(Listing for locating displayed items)
--- Start ---
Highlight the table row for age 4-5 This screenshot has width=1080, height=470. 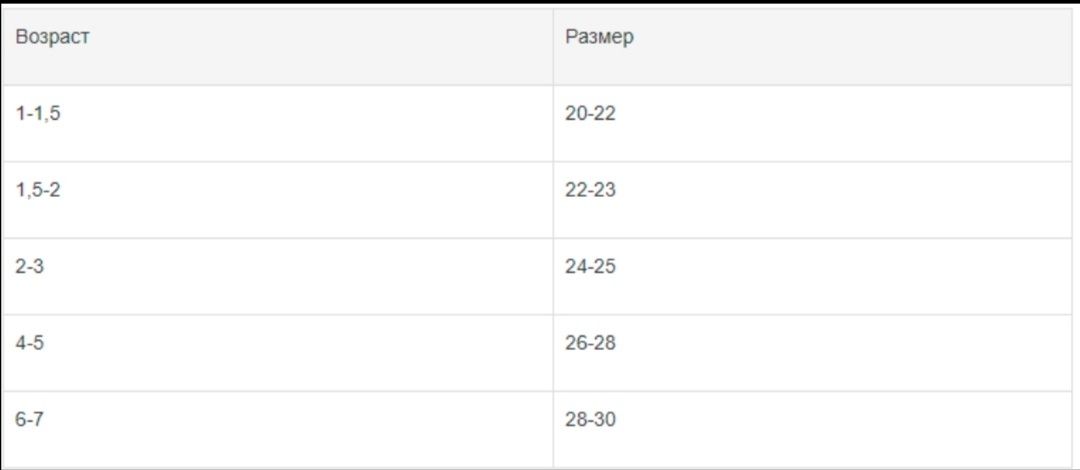tap(537, 354)
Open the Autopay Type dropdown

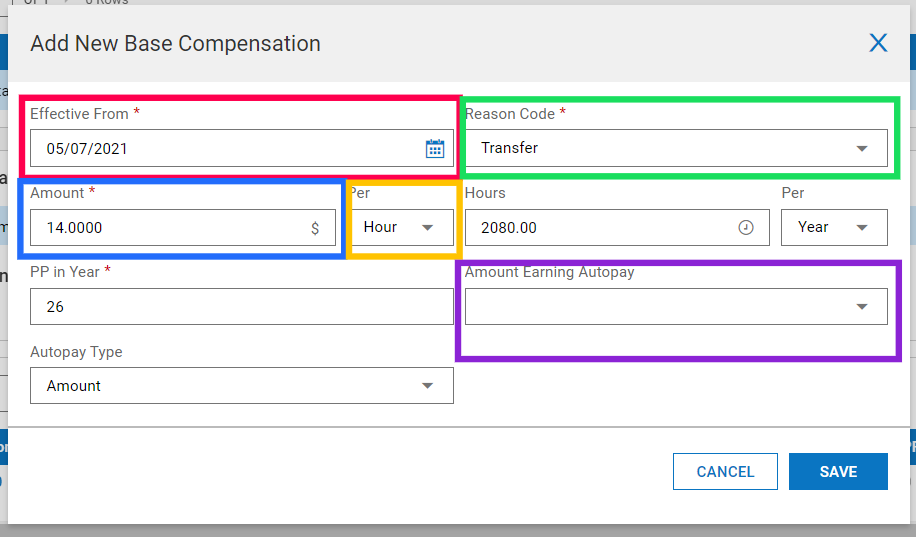coord(428,386)
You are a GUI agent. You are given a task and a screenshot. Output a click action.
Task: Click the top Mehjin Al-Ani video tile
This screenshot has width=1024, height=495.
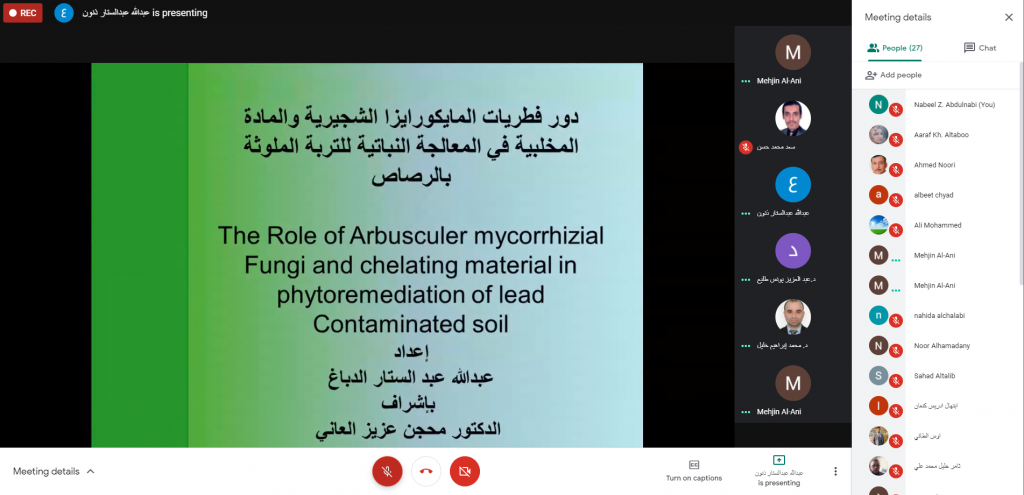click(x=793, y=60)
--- End ---
__REQUIREMENTS__.
Reproduce word for word the lines of the listing from the line containing "Open the Autopay Type dropdown" through the end of the listing, omitting the pictures.

__THE REPLY__.
Open the Autopay Type dropdown

coord(428,386)
You are a GUI agent. You are given a task and a screenshot. Output a click action.
Task: Click the top Mehjin Al-Ani video tile
This screenshot has width=1024, height=495.
click(x=793, y=60)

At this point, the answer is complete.